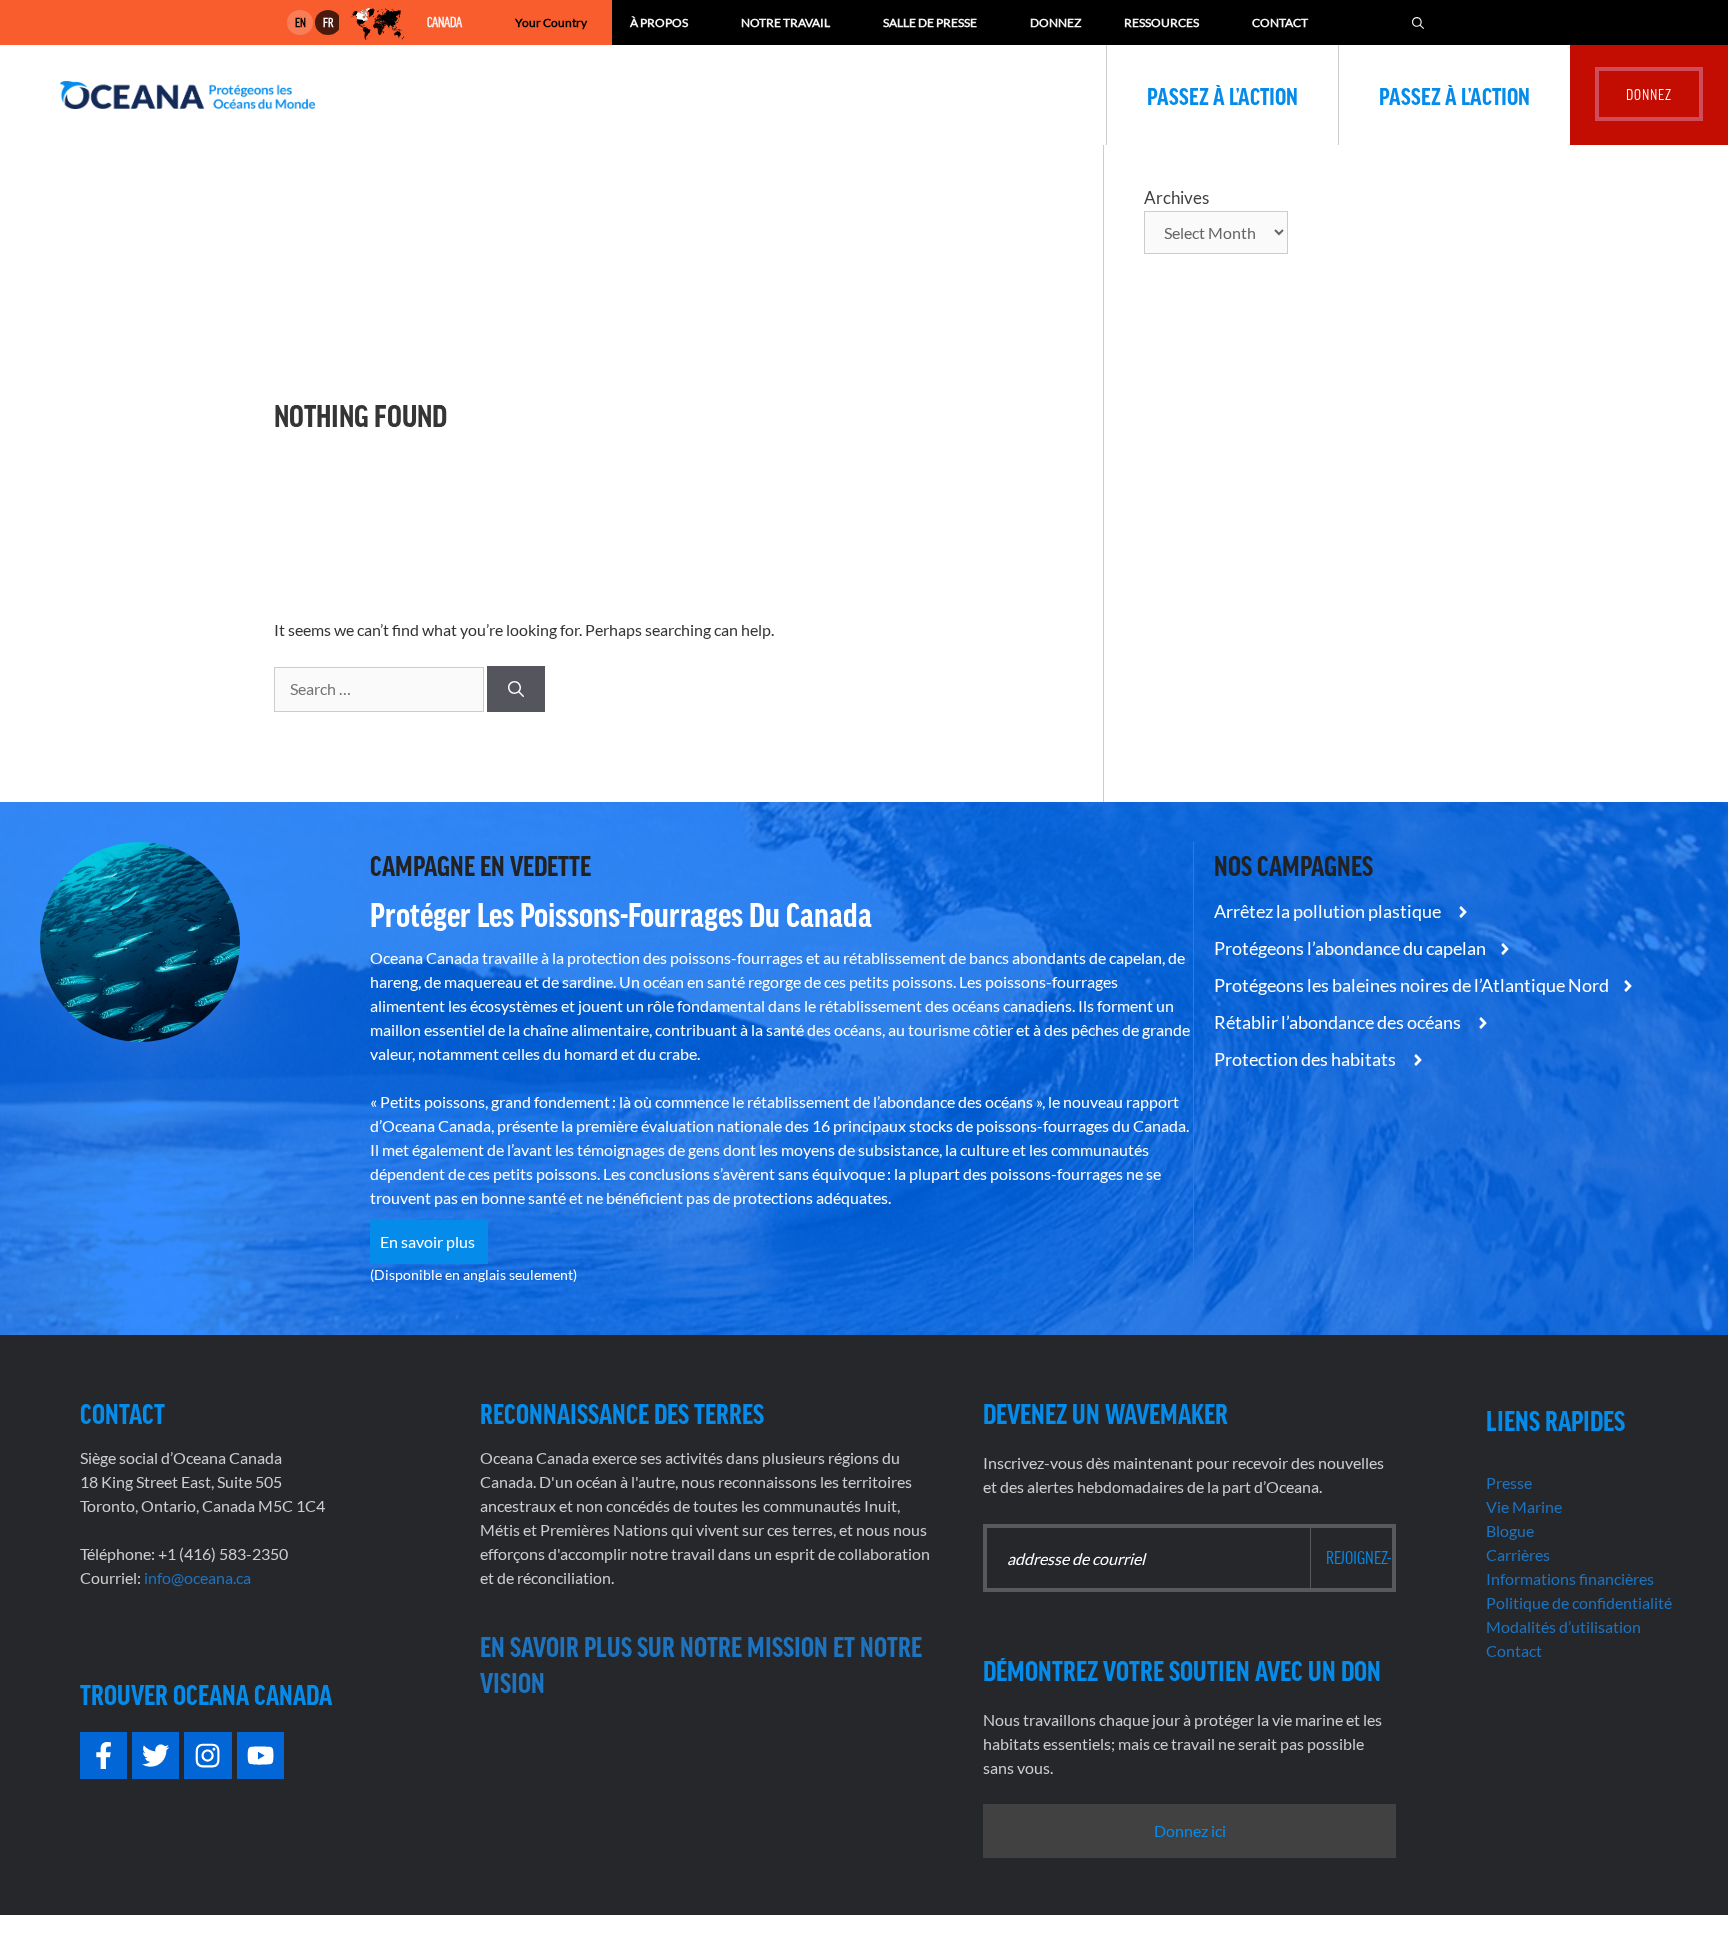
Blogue (1510, 1530)
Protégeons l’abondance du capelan (1350, 948)
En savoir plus (429, 1241)
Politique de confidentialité (1579, 1602)
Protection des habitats (1306, 1059)
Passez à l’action (1222, 95)
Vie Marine (1524, 1506)
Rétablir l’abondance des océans (1339, 1022)
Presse (1509, 1482)
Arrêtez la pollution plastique (1329, 911)
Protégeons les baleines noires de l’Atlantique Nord (1411, 985)
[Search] (516, 689)
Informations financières (1570, 1578)
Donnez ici (1190, 1830)
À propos (659, 22)
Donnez (1055, 22)
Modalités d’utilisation (1563, 1626)
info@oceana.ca (197, 1577)
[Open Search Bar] (1418, 22)
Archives (1176, 197)
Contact (1280, 22)
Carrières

□ □ □ □ □

### [TASK INSTRUCTIONS]
Transcribe the material exactly, and leave out whatever pictures it holds.

### [RESPONSE TO THE EXERCISE]
Blogue (1510, 1530)
Protégeons l’abondance du capelan (1350, 948)
En savoir plus (429, 1241)
Politique de confidentialité (1579, 1602)
Protection des habitats (1306, 1059)
Passez à l’action (1222, 95)
Vie Marine (1524, 1506)
Rétablir l’abondance des océans (1339, 1022)
Presse (1509, 1482)
Arrêtez la pollution plastique (1329, 911)
Protégeons les baleines noires de l’Atlantique Nord (1411, 985)
[Search] (516, 689)
Informations financières (1570, 1578)
Donnez ici (1190, 1830)
À propos (659, 22)
Donnez (1055, 22)
Modalités d’utilisation (1563, 1626)
info@oceana.ca (197, 1577)
[Open Search Bar] (1418, 22)
Archives (1176, 197)
Contact (1280, 22)
Carrières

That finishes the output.